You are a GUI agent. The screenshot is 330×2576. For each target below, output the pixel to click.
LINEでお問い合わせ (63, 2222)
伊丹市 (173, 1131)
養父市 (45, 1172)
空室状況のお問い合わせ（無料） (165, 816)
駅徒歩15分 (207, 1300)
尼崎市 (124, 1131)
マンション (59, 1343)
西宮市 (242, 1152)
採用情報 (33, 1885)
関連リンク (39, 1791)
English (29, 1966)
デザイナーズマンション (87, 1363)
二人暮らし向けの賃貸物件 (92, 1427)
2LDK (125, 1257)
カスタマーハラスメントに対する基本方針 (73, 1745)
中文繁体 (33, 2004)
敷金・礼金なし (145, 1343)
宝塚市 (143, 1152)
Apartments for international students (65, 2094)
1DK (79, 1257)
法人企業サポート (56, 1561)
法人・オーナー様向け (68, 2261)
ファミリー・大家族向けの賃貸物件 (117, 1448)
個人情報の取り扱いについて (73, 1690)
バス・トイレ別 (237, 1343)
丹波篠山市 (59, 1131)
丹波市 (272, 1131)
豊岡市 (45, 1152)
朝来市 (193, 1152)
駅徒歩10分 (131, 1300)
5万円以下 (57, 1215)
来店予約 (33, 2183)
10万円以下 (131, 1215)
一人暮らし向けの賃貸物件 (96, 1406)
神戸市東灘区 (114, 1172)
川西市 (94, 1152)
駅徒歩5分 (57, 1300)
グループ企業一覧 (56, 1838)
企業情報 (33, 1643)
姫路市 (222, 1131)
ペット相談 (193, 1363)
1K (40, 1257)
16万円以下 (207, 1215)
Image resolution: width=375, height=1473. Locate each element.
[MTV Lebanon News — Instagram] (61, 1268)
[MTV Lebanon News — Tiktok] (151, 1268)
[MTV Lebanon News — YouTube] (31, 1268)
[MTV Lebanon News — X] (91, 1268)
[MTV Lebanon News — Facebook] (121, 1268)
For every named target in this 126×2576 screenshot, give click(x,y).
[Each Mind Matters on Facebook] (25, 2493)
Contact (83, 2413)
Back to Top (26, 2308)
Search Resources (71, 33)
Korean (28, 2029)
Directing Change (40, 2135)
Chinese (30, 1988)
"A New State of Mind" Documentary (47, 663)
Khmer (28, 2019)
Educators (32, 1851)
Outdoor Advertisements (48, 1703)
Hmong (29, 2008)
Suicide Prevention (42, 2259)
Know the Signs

^^^^

Activity: An exact printout is needed of the lines from the one containing "Documentary (47, 663)" through the end of the listing above, both of those lines included, and nothing else.

Answer box:
"A New State of Mind" Documentary (47, 663)
Khmer (28, 2019)
Educators (32, 1851)
Outdoor Advertisements (48, 1703)
Hmong (29, 2008)
Suicide Prevention (42, 2259)
Know the Signs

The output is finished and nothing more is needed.